◆ **PROBLEM**:
In the records below, find the lines that include "computer" and copy each.

Stored data
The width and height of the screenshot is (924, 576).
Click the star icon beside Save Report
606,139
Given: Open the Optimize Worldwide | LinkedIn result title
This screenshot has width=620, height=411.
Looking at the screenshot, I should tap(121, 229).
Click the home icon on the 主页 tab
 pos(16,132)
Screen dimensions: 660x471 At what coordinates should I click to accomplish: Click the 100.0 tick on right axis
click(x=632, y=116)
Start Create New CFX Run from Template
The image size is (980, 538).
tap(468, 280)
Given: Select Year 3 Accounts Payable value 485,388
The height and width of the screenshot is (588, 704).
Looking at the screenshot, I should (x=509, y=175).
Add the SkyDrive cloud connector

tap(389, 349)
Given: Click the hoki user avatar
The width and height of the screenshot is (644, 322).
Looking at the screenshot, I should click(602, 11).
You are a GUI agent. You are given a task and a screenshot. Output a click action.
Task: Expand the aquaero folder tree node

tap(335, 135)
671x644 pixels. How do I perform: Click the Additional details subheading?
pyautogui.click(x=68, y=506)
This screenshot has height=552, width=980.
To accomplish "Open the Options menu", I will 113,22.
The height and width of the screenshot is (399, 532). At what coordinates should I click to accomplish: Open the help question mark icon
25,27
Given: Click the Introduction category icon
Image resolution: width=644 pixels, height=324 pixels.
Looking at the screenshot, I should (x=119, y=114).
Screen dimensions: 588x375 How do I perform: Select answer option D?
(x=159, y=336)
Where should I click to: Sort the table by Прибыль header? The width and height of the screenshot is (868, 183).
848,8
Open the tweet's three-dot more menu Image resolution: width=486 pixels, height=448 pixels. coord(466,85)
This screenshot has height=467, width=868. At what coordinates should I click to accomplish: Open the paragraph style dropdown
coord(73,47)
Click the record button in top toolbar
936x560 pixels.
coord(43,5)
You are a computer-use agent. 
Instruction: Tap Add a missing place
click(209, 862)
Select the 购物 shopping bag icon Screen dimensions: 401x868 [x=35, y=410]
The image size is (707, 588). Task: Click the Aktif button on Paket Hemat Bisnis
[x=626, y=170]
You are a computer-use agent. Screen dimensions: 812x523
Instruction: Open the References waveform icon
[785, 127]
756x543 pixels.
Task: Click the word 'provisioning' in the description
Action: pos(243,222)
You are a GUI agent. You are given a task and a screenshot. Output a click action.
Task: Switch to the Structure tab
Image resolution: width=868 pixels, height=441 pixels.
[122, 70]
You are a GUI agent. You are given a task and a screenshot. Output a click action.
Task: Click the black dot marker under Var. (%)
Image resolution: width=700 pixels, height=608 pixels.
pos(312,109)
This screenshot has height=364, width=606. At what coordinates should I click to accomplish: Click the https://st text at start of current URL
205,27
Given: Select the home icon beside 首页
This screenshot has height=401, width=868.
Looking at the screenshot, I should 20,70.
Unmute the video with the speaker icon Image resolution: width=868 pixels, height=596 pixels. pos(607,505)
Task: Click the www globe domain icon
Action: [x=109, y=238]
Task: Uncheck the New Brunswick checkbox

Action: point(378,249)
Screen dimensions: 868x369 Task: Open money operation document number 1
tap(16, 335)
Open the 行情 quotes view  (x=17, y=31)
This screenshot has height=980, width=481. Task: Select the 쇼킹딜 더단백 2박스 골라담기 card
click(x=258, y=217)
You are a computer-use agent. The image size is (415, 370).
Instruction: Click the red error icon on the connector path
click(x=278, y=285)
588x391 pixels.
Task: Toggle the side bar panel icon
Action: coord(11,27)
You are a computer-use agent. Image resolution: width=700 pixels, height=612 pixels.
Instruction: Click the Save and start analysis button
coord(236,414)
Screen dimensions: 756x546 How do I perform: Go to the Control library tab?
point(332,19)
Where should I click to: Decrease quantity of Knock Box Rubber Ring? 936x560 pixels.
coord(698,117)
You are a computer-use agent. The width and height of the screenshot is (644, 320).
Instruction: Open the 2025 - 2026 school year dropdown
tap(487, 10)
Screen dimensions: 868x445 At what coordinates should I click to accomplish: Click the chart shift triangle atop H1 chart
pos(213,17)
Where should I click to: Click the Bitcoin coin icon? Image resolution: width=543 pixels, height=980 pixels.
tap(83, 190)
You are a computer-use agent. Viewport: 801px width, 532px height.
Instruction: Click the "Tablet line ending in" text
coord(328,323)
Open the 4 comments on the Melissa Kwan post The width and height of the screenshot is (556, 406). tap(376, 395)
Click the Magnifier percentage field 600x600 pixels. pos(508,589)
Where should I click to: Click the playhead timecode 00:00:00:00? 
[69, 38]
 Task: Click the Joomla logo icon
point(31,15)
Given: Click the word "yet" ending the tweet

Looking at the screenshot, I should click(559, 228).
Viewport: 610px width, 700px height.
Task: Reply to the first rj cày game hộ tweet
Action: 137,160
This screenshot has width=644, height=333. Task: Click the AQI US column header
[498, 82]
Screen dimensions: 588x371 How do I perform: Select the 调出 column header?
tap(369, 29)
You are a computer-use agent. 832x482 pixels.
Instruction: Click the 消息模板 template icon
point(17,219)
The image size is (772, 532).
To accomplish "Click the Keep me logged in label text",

◆ **SOLUTION TO THIS PROBLEM**:
You are a computer-use agent. 
You are a computer-use agent. Screen dimensions: 812x523
You are a computer-use agent. The image size is (415, 370).
You are a computer-use agent. Image resolution: width=700 pixels, height=612 pixels.
You are a computer-use agent. The width and height of the screenshot is (644, 320).
You are a computer-use agent. Viewport: 801px width, 532px height.
You are a computer-use agent. 832x482 pixels.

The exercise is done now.